How to Mount with FUSE#
Barecat archives can be mounted as a filesystem using FUSE (Filesystem in
Userspace), allowing you to access files with standard tools like ls,
cat, cp, etc.
Installation#
Install barecat with mount support:
pip install barecat[mount]
This enables the barecat mount subcommand.
Requirements:
Linux with FUSE support (most distributions)
macOS with macFUSE (
brew install macfuse)
Basic Usage#
Mount an archive:
mkdir /mnt/myarchive
barecat mount myarchive.barecat /mnt/myarchive
Now you can use standard filesystem commands:
ls /mnt/myarchive
cat /mnt/myarchive/path/to/file.txt
cp /mnt/myarchive/image.jpg /tmp/
Unmount when done:
fusermount -u /mnt/myarchive
# or on macOS:
umount /mnt/myarchive
Read-Write Mode#
By default, the mount is read-only. To enable writes:
barecat mount myarchive.barecat /mnt/myarchive -o rw
Now you can create, modify, and delete files:
echo "New content" > /mnt/myarchive/newfile.txt
rm /mnt/myarchive/oldfile.txt
Changes are written directly to the barecat archive.
Mount Options#
Options are passed as a comma-separated list with -o:
# Run in foreground (for debugging)
barecat mount myarchive.barecat /mnt/myarchive -o fg
# Read-write with memory-mapped I/O
barecat mount myarchive.barecat /mnt/myarchive -o rw,mmap
# Read-write, append-only with shard size limit
barecat mount myarchive.barecat /mnt/myarchive -o rw,append_only,shard_size_limit=10G
Available options:
roRead-only mode (default).
rwRead-write mode.
fg,foregroundRun in the foreground instead of daemonizing.
mmapUse memory-mapped I/O.
defragEnable automatic defragmentation.
overwriteAllow overwriting existing files.
append_onlyOnly allow appending new files (no overwrites or deletes).
shard_size_limit=SIZESet shard size limit (e.g.,
1G,500M).
Use Cases#
Browsing Archives#
Mount and browse with your file manager:
barecat mount dataset.barecat ~/mnt/dataset
nautilus ~/mnt/dataset # or dolphin, thunar, etc.
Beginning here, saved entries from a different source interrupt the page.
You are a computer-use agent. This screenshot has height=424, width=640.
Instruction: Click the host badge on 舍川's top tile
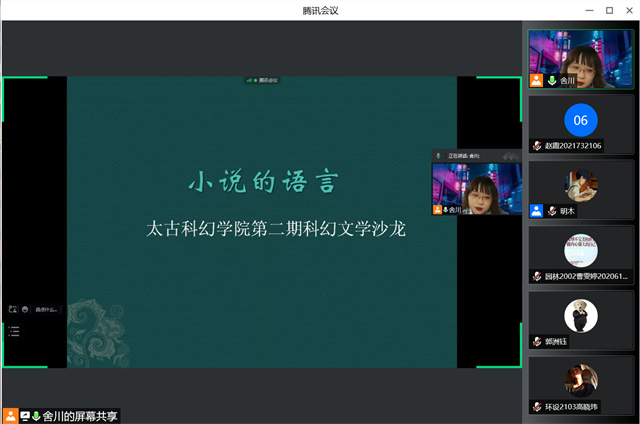[x=537, y=80]
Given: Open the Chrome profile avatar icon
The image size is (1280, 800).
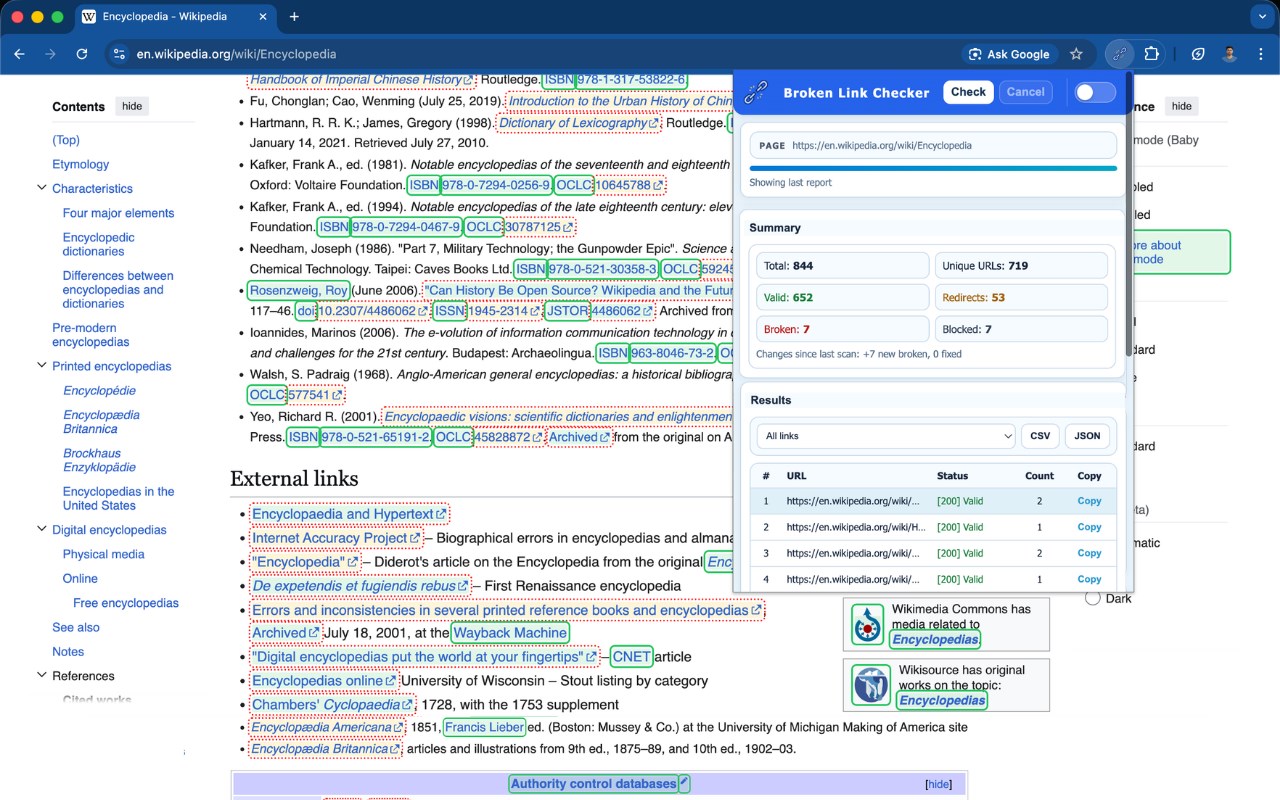Looking at the screenshot, I should (x=1229, y=54).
Using with Existing Tools#
Tools that expect filesystem paths work directly:
# Image viewer
feh /mnt/myarchive/images/
# grep through files
grep -r "pattern" /mnt/myarchive/
# rsync to copy
rsync -av /mnt/myarchive/subset/ /destination/
Jupyter Notebooks#
Mount the archive and use standard file I/O in notebooks:
# After: barecat mount data.barecat /mnt/data
from PIL import Image
img = Image.open('/mnt/data/image.jpg')
Docker Integration#
Mount inside a container:
# Host: mount the archive
barecat mount dataset.barecat /data/mounted
# Docker: bind mount the FUSE mount
docker run -v /data/mounted:/data:ro myimage
Performance Considerations#
FUSE adds overhead compared to direct barecat access:
Small files: FUSE overhead is noticeable
Large sequential reads: Near-native performance
Random access: Good, but direct API is faster
For performance-critical applications (ML training), prefer the Python API:
# Faster than FUSE
with barecat.Barecat('data.barecat') as bc:
data = bc['path/to/file']
FUSE is best for:
Interactive browsing
Integration with tools that require filesystem paths
One-off operations
FUSE may also not be available in some environments (e.g., clusters).
Troubleshooting#
“Transport endpoint is not connected”#
The mount was interrupted. Unmount and remount:
fusermount -u /mnt/myarchive
barecat mount myarchive.barecat /mnt/myarchive
“Permission denied” on mount#
Check that you have FUSE permissions:
# Add yourself to fuse group
sudo usermod -aG fuse $USER
# Log out and back in
“Operation not permitted” with allow_other#
Edit /etc/fuse.conf and uncomment user_allow_other.